Not coming that soon based on support. I asked yesterday if I purchased it, would I be covered for sure and I was told they don't know, to probably wait and it will hopefully be within "a month or two" and no formal decision on when the grace period starts. Wow. Lost sale.


----------



## muziksculp (Oct 9, 2020)

John Longley said:


> Not coming that soon based on support. I asked yesterday if I purchased it, would I be covered for sure and I was told they don't know, to probably wait and it will hopefully be within "a month or two" and no formal decision on when the grace period starts. Wow. Lost sale.



I was under the impression that Century Strings 2.0 is completed. Not sure if it is due to the fire situation in their area, or something else that's holding them back from releasing it ?


----------



## John Longley (Oct 9, 2020)

muziksculp said:


> I was under the impression that Century Strings 2.0 is completed. Not sure if it is due to the fire situation in their area, or something else that's holding them back from releasing it ?


I think the devs might not be in step with support, or the interpretation of soon is QUITE loose lol Surely if they are posting teasers, we are in the grace period. It doesn't make a lot of sense to me.


----------



## Colin O'Malley (Oct 9, 2020)

Century Strings and Sordino 2.0 are both done. Things were delayed with the fire situation in California, but we’re doing final uploads to servers etc currently. I’ll make sure support knows the time line to avoid misunderstandings. 

Colin


----------



## John Longley (Oct 9, 2020)

Colin O'Malley said:


> Century Strings and Sordino 2.0 are both done. Things were delayed with the fire situation in California, but we’re doing final uploads to servers etc currently. I’ll make sure support knows the time line to avoid misunderstandings.
> 
> Colin


Thanks Colin, can you comment on when the grace period starts?


----------



## Go To 11 (Oct 27, 2020)

Colin O'Malley said:


> Here are the main highlights of the update:
> 
> - True polyphonic legato built directly into the main instruments
> - Arcs now have intelligent release triggers, allowing them to be played multiple lengths easily. 1.0 Speed knob variations are included as individual patches
> ...


It sounds to me like in your 'Murder, Colin wrote' Demo that B is the more focused sound and A is the looser, wider sound, in the 'strings only' uploads. Are they potentially labelled the wrong way around? Either on Soundcloud, or your description here? Cheers!


----------



## muziksculp (Oct 27, 2020)

The wait for Century Strings 2.0 Continues....


----------



## InLight-Tone (Oct 27, 2020)

Will there be Ensemble patches included as was once talked about?


----------



## Johnny (Oct 27, 2020)

Go To 11 said:


> It sounds to me like in your 'Murder, Colin wrote' Demo that B is the more focused sound and A is the looser, wider sound, in the 'strings only' uploads. Are they potentially labelled the wrong way around? Either on Soundcloud, or your description here? Cheers!
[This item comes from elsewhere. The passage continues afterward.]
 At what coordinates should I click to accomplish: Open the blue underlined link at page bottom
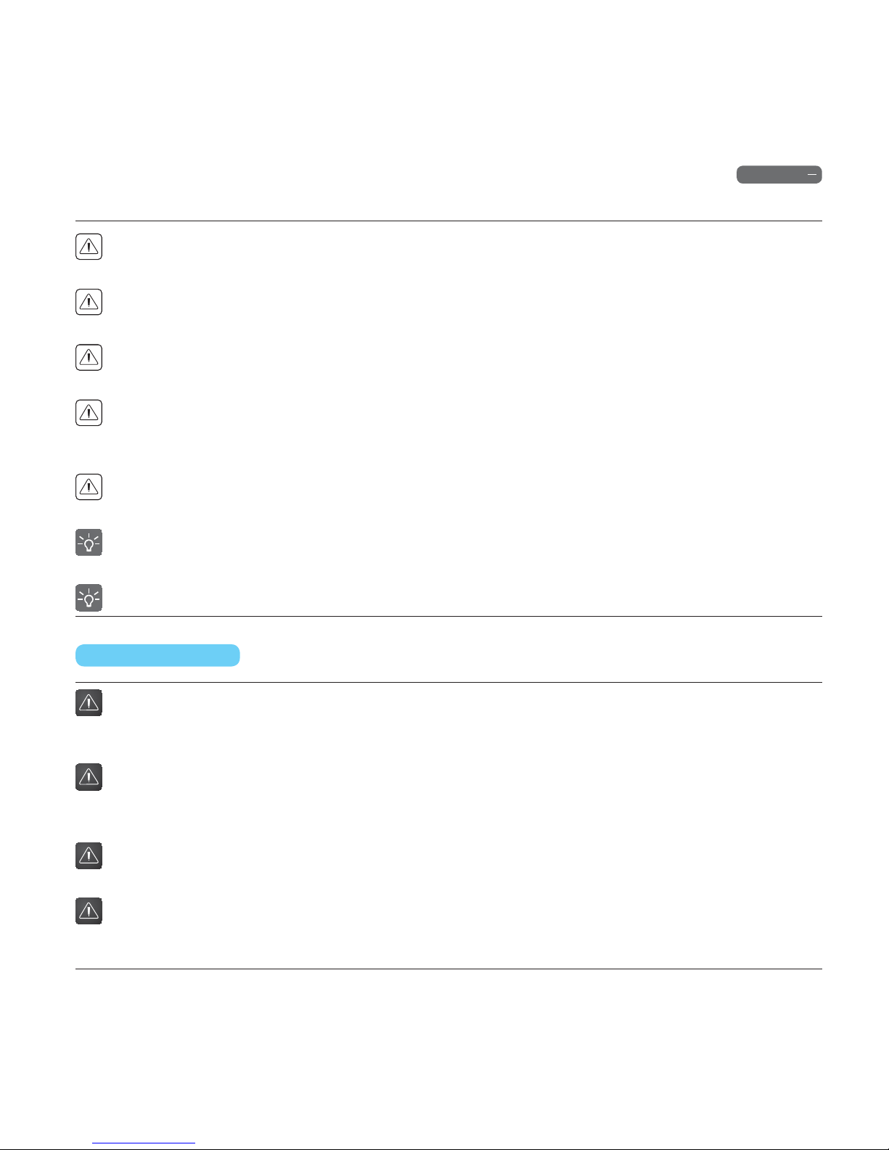point(144,1143)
I believe that you are correct sir, I was wondering the exact same thing upon listening  Happens to the best of us of course  I'm sure Colin can easily rename the Soundcloud with great ease for us microphone position nerds


----------



## muziksculp (Oct 28, 2020)

Well... They released their Ultra Deep Sampled Solo Viola today, hopefully they will be releasing Century Strings 2.0 Very...Very Soon.


----------



## Shad0wLandsUK (Oct 28, 2020)

muziksculp said:


> Well... They released their Ultra Deep Sampled Solo Viola today, hopefully they will be releasing Century Strings 2.0 Very...Very Soon.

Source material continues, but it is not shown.